A possible solution using formulas

	A​	B​	C​	D​	E​	F​	G​
1​	Intermediate Administrator (092)​	092​
2​	Special Education 065, 165​	065​	165​
3​	Teaching certification (065, 165, or 265)​	065​	165​	265​
4​	Math, (029, 229)​	029​	229​
5​	English, Grades 7-12 (015)​	015​
6​	General Science, Grades 7-12 (034, 234)​	034​	234​
7​	Elementary (013, 001, 002, 004, or 005)​	013​	001​	002​	004​	005​
8​	Music, Grades PK-12 (049)​	049​
9​	World Language 101, Bilingual (009 OR 902)​	101​	009​	902​

Array formula in B1 copied across and down
=IFERROR(MID($A1,SMALL(IFERROR(SEARCH(RIGHT("000"&ROW($1:$999),3),$A1),""),COLUMNS($B1:B1)),3),"")
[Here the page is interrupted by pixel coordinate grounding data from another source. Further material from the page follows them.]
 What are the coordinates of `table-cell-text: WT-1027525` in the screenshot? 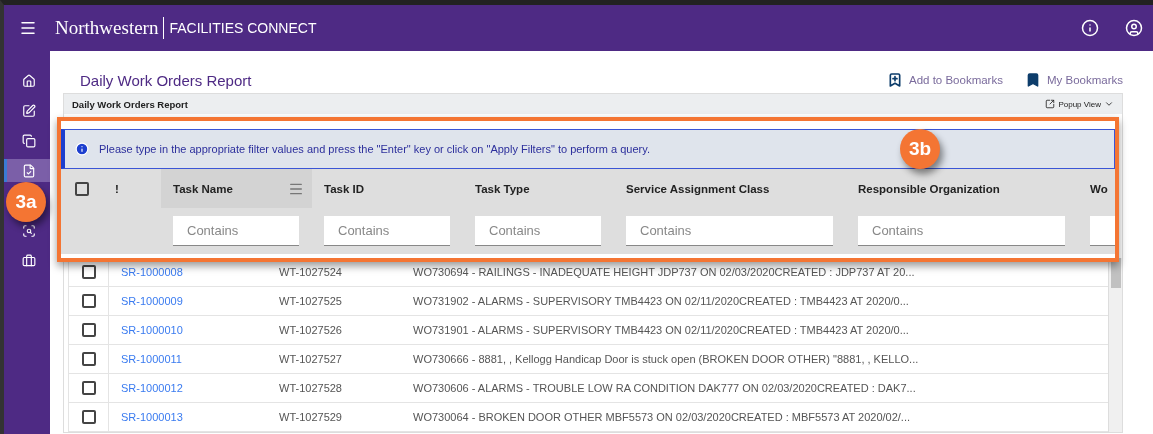 It's located at (311, 301).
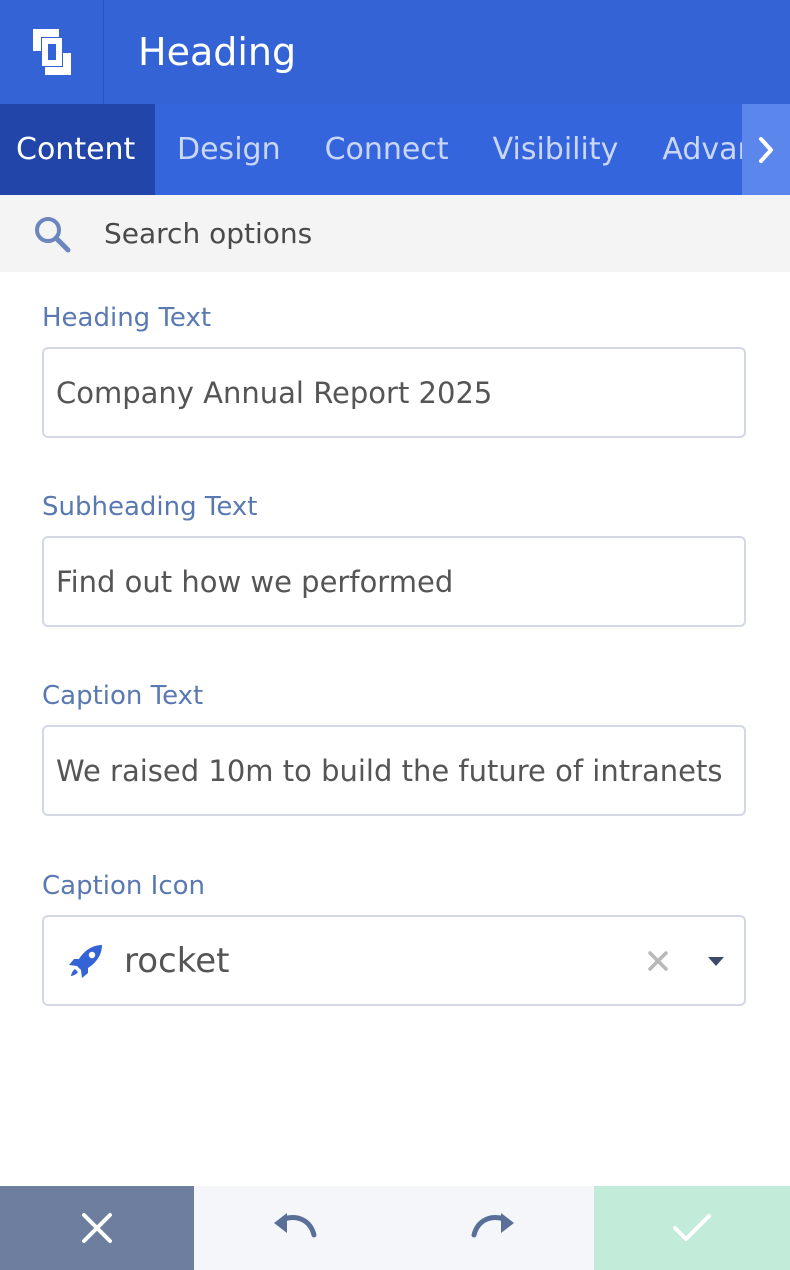 Image resolution: width=790 pixels, height=1270 pixels. Describe the element at coordinates (394, 960) in the screenshot. I see `caption-icon-select: rocket` at that location.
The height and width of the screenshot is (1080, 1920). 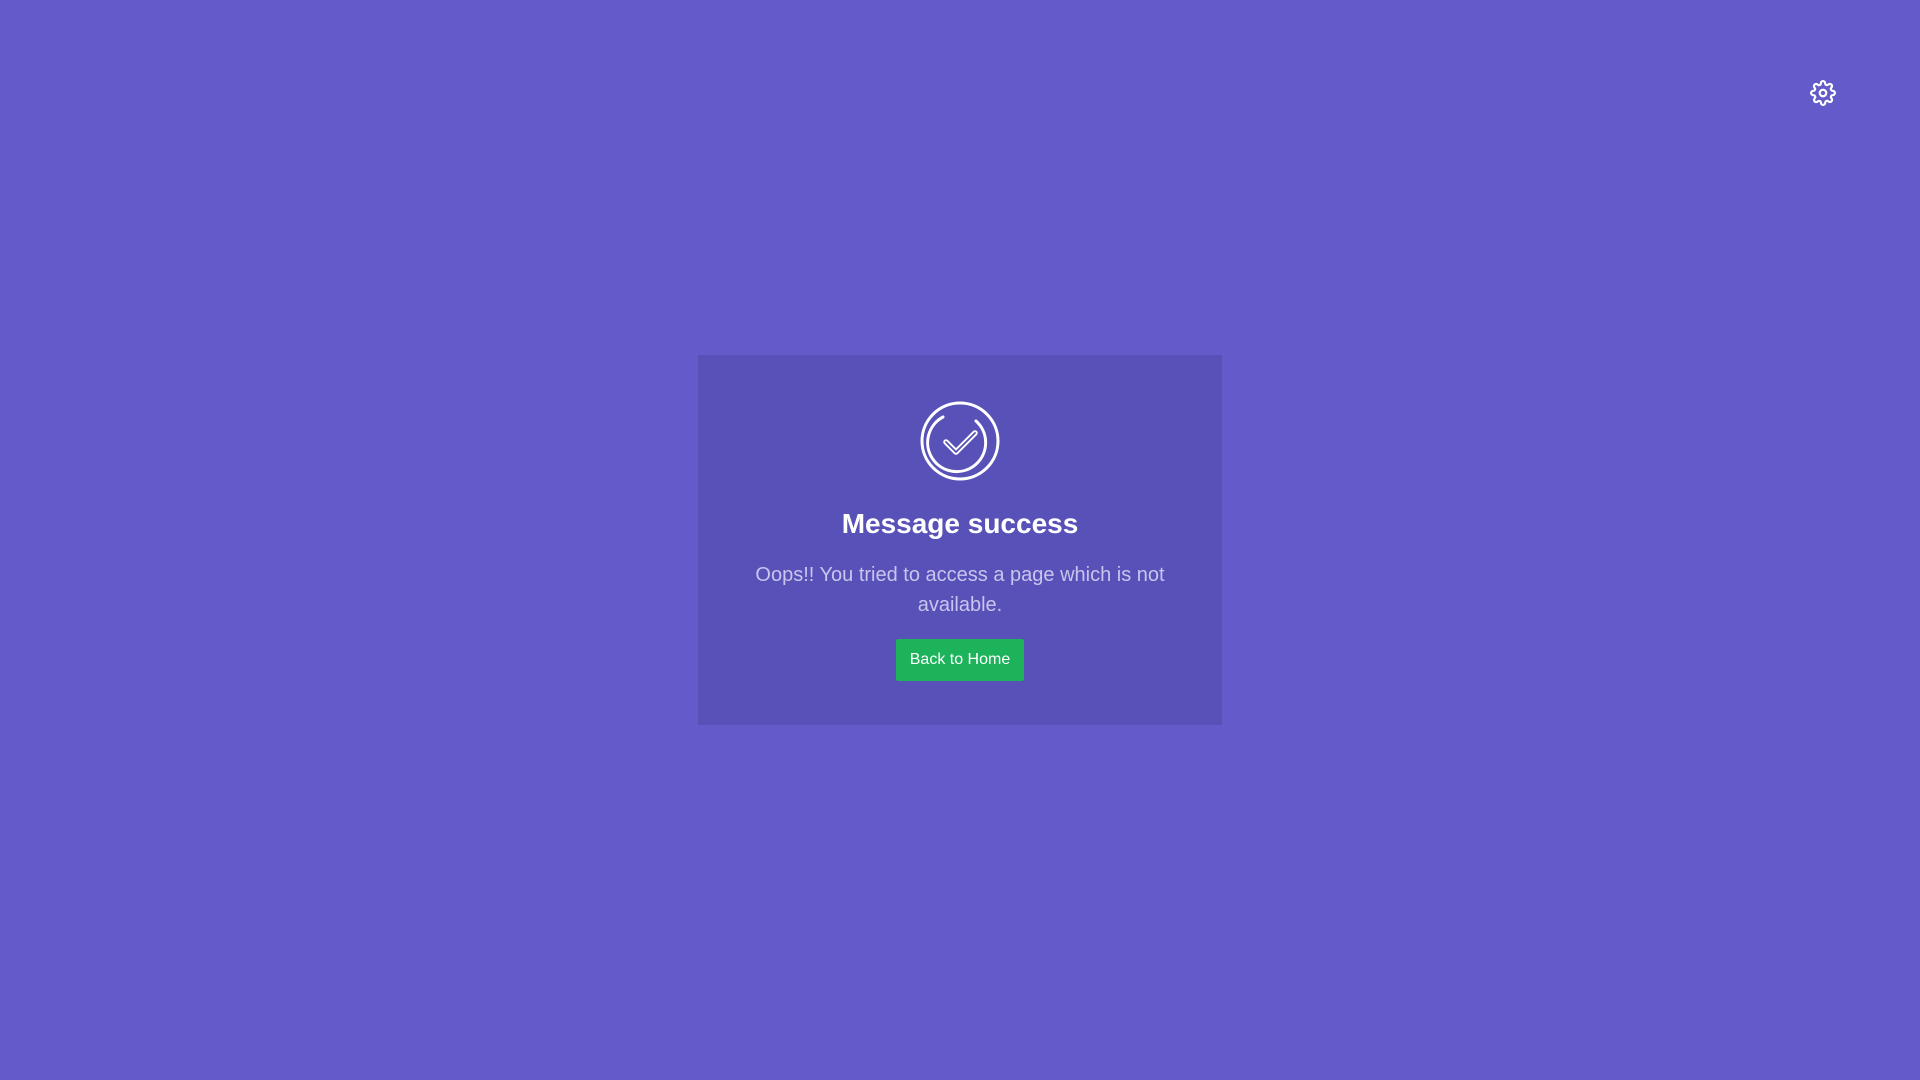 I want to click on settings-button, so click(x=1823, y=93).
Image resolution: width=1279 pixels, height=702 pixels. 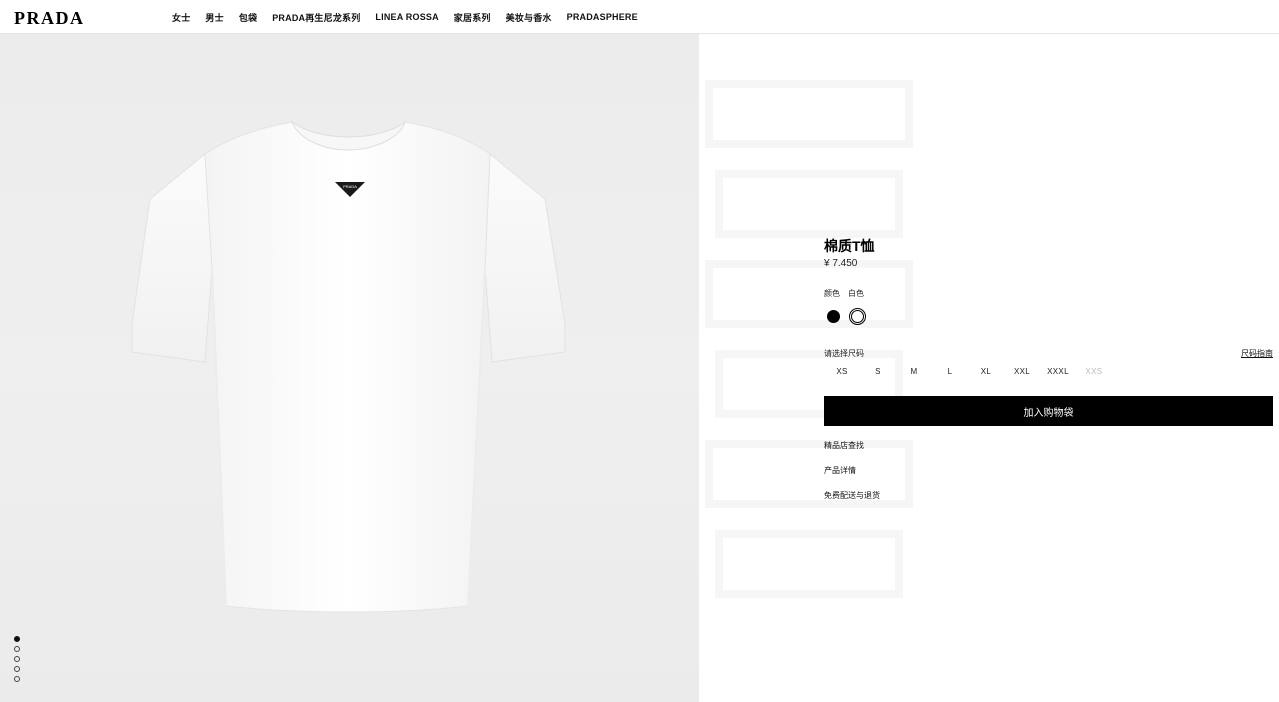 What do you see at coordinates (1048, 411) in the screenshot?
I see `add-to-bag-button: 加入购物袋` at bounding box center [1048, 411].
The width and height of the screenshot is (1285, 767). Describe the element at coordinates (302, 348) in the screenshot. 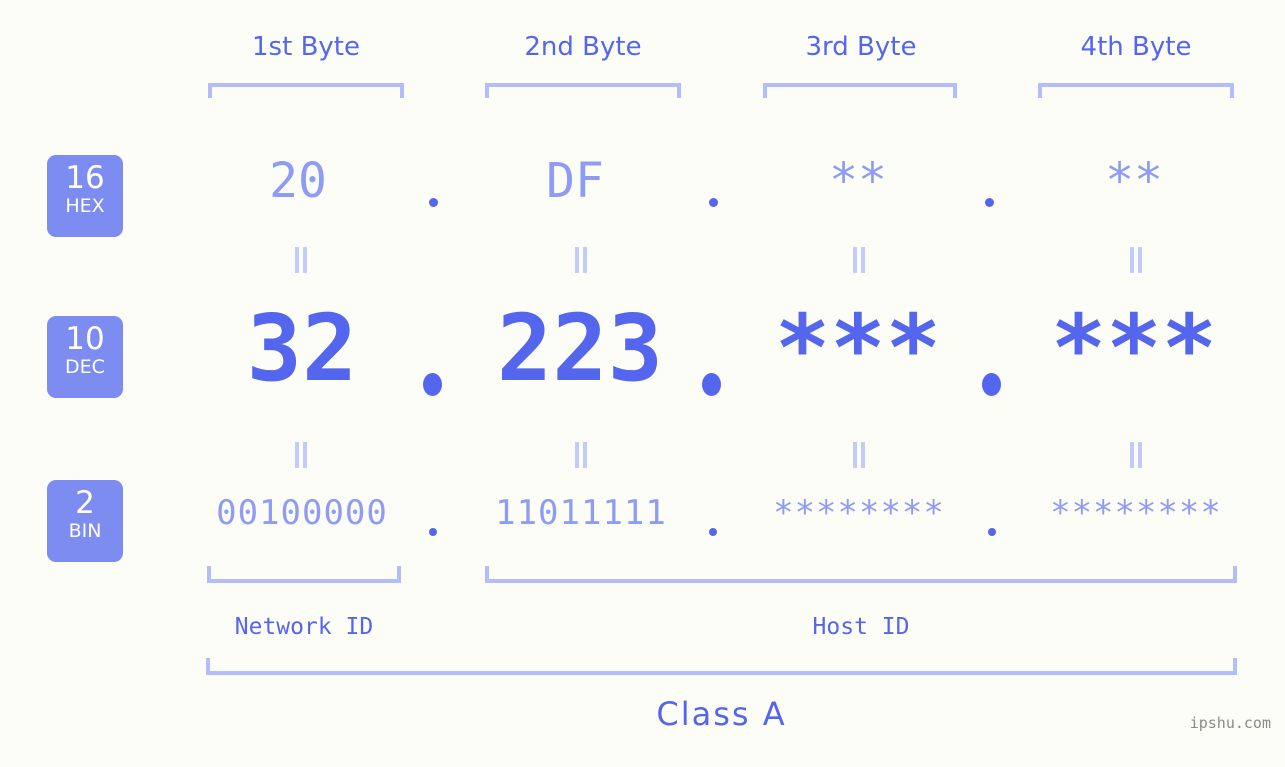

I see `dec-byte-1: 32` at that location.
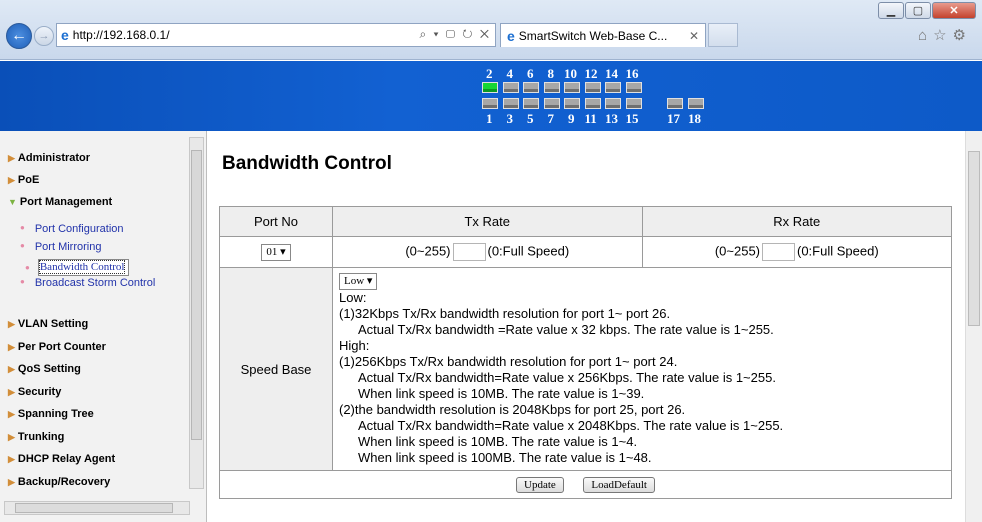 The image size is (982, 522). What do you see at coordinates (552, 88) in the screenshot?
I see `port-8-icon` at bounding box center [552, 88].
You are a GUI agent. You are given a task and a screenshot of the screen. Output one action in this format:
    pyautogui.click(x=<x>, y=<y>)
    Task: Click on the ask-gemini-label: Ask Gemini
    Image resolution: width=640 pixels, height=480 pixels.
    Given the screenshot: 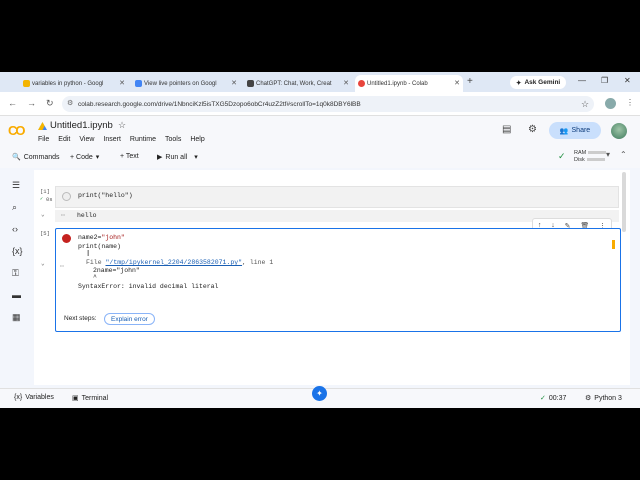 What is the action you would take?
    pyautogui.click(x=542, y=82)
confirmed with Ctrl+Shift+Enter, not just Enter

M.

 

[Rick Rothstein]

Hello Stephen_IV,

Here is alternate method...

Sub ParseDigits()


    Dim Matches As Object
    Dim m       As Long
    Dim r       As Long
    Dim RegExp  As Object
    Dim Rng     As Range
    Dim Wks     As Worksheet
    
        Set Wks = ActiveSheet
        
        Set RegExp = CreateObject("VBScript.RegExp")
            RegExp.Global = True
            RegExp.Pattern = ("\D(\d{3})\D")
            
        Set Rng = Wks.Range("A1").CurrentRegion
        
        Intersect(Rng, Rng.Offset(1, 1)).ClearContents
        
        For r = 2 To Rng.Rows.Count
            Set Matches = RegExp.Execute(Rng.Cells(r, "A"))
            For m = 0 To Matches.Count - 1
                Rng.Cells(r, "B").Offset(0, m).NumberFormat = "000"
                Rng.Cells(r, "B").Offset(0, m) = Matches(m).SubMatches(0)
            Next m
        Next r
        
End Sub

Your code took an exceedingly long time to run against 1000 cells of data... 27.1 seconds on my computer. By comparison, JoeMo's code took 0.47 seconds and my code took 0.07 seconds. You can improve your code's speed dramatically by putting turning screen updating off the way JoeMo did (my code does not really benefit by doing it so I omitted it)... your code reduces to 0.62 seconds with screen updating turned off.

 

[Stephen_IV]

Thank you all for your help! I am amazed on how many brilliant people are on this forum! Thank you all again for your help!